### Work order:
Where a line of the data holds the word "agent", copy that line.

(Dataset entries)
○ ○ ○ ○ ○ ○ ○
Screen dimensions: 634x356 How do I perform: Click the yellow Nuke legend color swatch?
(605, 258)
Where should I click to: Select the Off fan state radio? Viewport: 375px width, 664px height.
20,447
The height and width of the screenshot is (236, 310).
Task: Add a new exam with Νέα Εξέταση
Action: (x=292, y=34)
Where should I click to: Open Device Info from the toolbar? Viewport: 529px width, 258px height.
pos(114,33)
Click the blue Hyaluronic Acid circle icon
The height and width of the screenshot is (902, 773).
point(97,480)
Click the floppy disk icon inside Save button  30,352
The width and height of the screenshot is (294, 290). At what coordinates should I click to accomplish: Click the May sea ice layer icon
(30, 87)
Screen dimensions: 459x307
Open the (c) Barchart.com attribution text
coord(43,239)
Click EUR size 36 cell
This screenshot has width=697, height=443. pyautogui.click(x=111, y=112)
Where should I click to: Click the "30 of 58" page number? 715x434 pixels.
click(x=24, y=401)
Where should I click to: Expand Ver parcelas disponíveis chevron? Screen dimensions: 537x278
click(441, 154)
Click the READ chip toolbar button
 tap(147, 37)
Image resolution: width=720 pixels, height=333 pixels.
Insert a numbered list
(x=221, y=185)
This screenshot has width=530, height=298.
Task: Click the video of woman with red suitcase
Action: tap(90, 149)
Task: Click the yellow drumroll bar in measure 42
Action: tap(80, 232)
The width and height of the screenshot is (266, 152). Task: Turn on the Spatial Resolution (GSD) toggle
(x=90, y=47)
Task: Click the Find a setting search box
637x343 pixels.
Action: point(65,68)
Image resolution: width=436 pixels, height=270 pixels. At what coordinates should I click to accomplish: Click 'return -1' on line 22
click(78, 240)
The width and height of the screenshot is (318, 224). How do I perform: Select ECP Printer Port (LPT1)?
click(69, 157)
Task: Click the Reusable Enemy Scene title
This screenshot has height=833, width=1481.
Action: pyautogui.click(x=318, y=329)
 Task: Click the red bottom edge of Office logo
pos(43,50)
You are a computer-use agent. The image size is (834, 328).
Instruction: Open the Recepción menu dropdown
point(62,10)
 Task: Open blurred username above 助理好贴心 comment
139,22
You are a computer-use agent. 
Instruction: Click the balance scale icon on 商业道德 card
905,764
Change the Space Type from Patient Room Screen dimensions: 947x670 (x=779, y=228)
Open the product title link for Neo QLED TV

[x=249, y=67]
○ ○ ○ ○ ○ ○ ○
### Answer below:
You are a computer-use agent. The image size is (834, 328).
You are a computer-use agent. 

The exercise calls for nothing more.